As such, he specifically asked me not to worry about little problems with story or structure or dialogue, but to just see if I could figure out what is wrong (if anything) with the voice.

So, here's the thing: I'm reading, knowing his credentials far exceed mine, and I'm seeing problems everywhere in the first 30 pages -- concrete problems that have nothing to do with voice (though might amount to why voice isn't working for them). And, so, I'm questioning myself.

"Who am I, compared to this more successful writer, compared to editors and agents alike, to think I might actually "see" more concrete things wrong with this manuscript?"

Worse, when I know that writing advice is subjective.

I like what I like, and I don't like what I don't like, and as objective as I try to be, that truth is going to seep in to any critique I offer.

Even professional reviewers can't avoid this truth, or how can one explain the same book getting a stellar Kirkus review, while the School Library Journal or VOYA review is, say, less so? (*coughs*). Doesn't it mean that those readings are subjective?

So, here's the million dollar question: when seeking feedback, Who do you believe?

What advice do you take?

IMHO, there are really no definitive answers, but I do have a rule of thumb. All well-intended, constructive criticism is, of course, food for thought. Sometimes, no more than that.

But, if two or more people I admire (writing or reading-wise) take issue with something in my manuscript (or, in the case of my agent or editor, it only needs to be that one person), I deem it more than food for thought. I deem it something that needs my focus and consideration.

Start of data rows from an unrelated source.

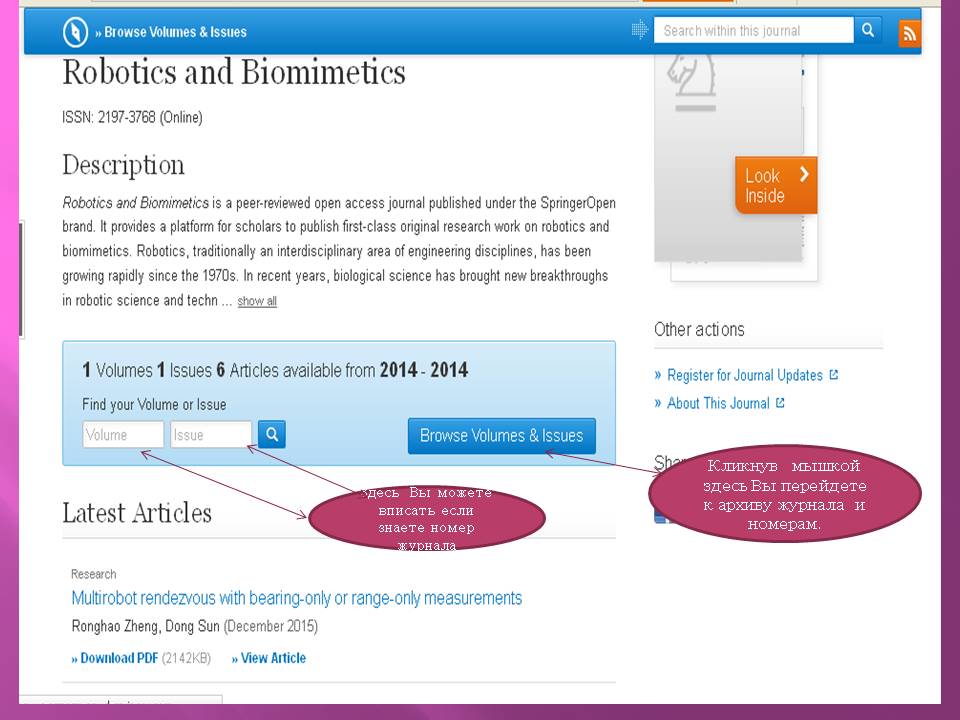This screenshot has height=720, width=960.
Task: Click external link icon after About This Journal
Action: point(780,403)
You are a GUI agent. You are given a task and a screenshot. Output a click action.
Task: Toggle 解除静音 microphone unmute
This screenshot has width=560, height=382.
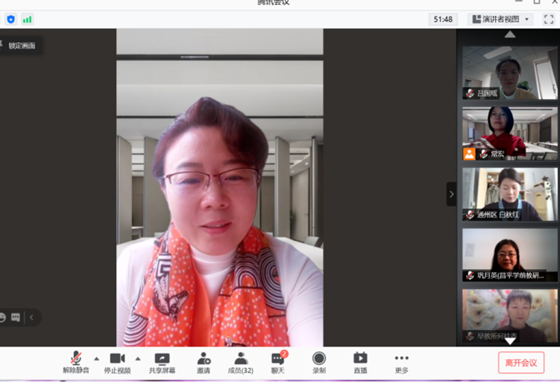[76, 363]
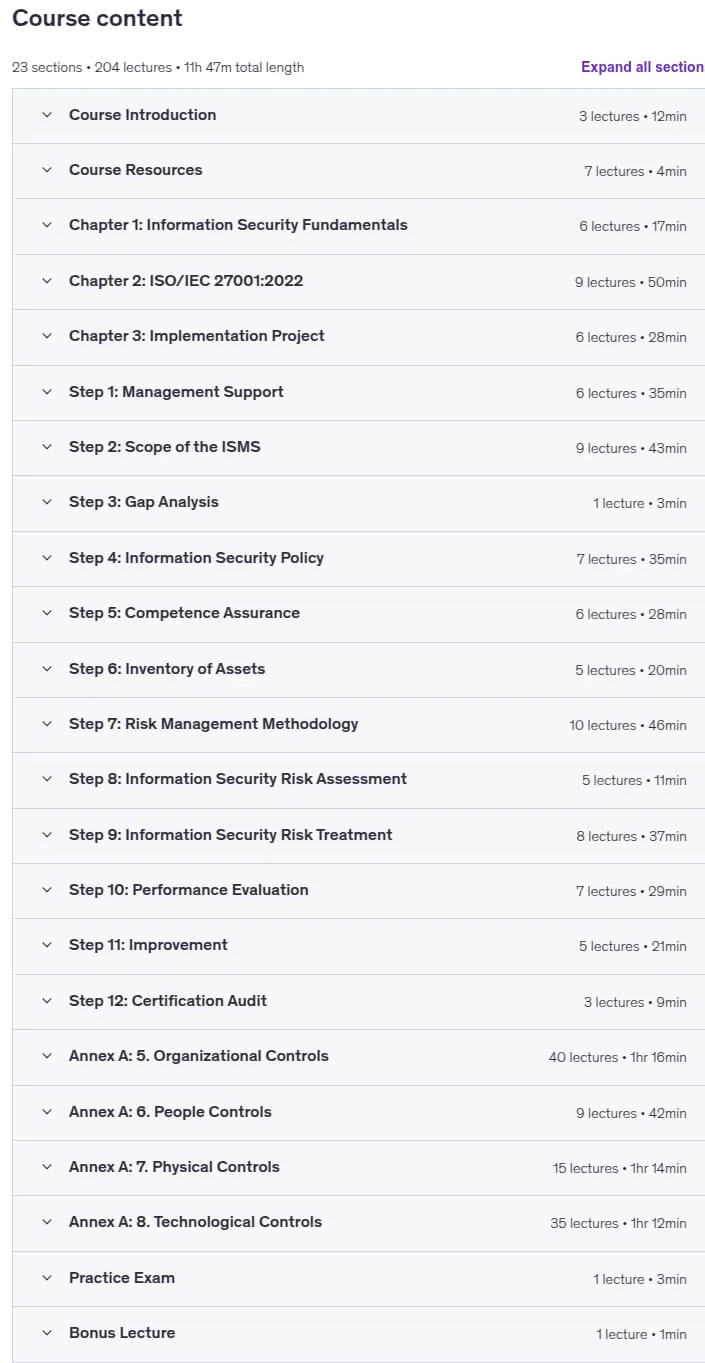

I may not agree with how or why they've taken issue -- or their potential suggestion, if any, for how to fix it -- but I do believe that it means as the writer, I may not have done my job communicating what I was hoping to, as well as I thought I had.

I need to go back with fresh eyes and look at those parts again.

So, for example: In my current manuscript, one of the "bits" that plays out throughout the story happens to be a favorite part of several of my BETA readers. I got repeated positive feedback about those parts. My former agent loved them too.

So, imagine my surprise when my current (and forever) agent commented that he found those parts occasionally to be a bit "twee."



My first thought was to ignore him -- I mean, it's like five against one, right?!

But as I thought more about it, and held sight of my rule -- I thought, maybe I just haven't done those parts quite as well as I thought I had. Maybe my BETA readers are forgiving, and my agent is rightfully not.

So, now, on revision, I will look again with fresh eyes and an open zen-like ( ;)) mind.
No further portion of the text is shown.